[Dataset items]

########################################

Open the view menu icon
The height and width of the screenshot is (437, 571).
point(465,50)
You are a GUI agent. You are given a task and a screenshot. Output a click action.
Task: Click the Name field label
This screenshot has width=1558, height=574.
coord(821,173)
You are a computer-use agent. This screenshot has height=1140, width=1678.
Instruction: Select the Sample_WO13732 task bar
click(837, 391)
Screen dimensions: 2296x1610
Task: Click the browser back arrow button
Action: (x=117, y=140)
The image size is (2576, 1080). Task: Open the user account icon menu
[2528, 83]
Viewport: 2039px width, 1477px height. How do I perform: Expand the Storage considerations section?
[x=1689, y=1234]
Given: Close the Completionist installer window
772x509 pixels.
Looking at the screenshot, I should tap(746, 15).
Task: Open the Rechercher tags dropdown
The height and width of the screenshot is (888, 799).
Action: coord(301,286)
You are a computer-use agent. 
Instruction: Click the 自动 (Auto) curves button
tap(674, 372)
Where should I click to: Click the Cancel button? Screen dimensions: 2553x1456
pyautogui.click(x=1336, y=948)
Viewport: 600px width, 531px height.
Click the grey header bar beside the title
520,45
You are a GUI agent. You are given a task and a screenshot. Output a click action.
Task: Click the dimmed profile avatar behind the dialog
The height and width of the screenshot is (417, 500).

########################################

▶ WHAT NEEDS TO BE DONE: Rewrite all the records above as a numbered list with one line per item, leaving out any blank lines.

▶ SOLUTION:
1. Open the view menu icon
2. The height and width of the screenshot is (437, 571).
3. point(465,50)
4. You are a GUI agent. You are given a task and a screenshot. Output a click action.
5. Task: Click the Name field label
6. This screenshot has width=1558, height=574.
7. coord(821,173)
8. You are a computer-use agent. This screenshot has height=1140, width=1678.
9. Instruction: Select the Sample_WO13732 task bar
10. click(837, 391)
11. Screen dimensions: 2296x1610
12. Task: Click the browser back arrow button
13. Action: (x=117, y=140)
14. The image size is (2576, 1080). Task: Open the user account icon menu
15. [2528, 83]
16. Viewport: 2039px width, 1477px height. How do I perform: Expand the Storage considerations section?
17. [x=1689, y=1234]
18. Given: Close the Completionist installer window
19. 772x509 pixels.
20. Looking at the screenshot, I should tap(746, 15).
21. Task: Open the Rechercher tags dropdown
22. The height and width of the screenshot is (888, 799).
23. Action: coord(301,286)
24. You are a computer-use agent. 
25. Instruction: Click the 自动 (Auto) curves button
26. tap(674, 372)
27. Where should I click to: Click the Cancel button? Screen dimensions: 2553x1456
28. pyautogui.click(x=1336, y=948)
29. Viewport: 600px width, 531px height.
30. Click the grey header bar beside the title
31. 520,45
32. You are a GUI agent. You are given a task and a screenshot. Output a click action.
33. Task: Click the dimmed profile avatar behind the dialog
34. The height and width of the screenshot is (417, 500).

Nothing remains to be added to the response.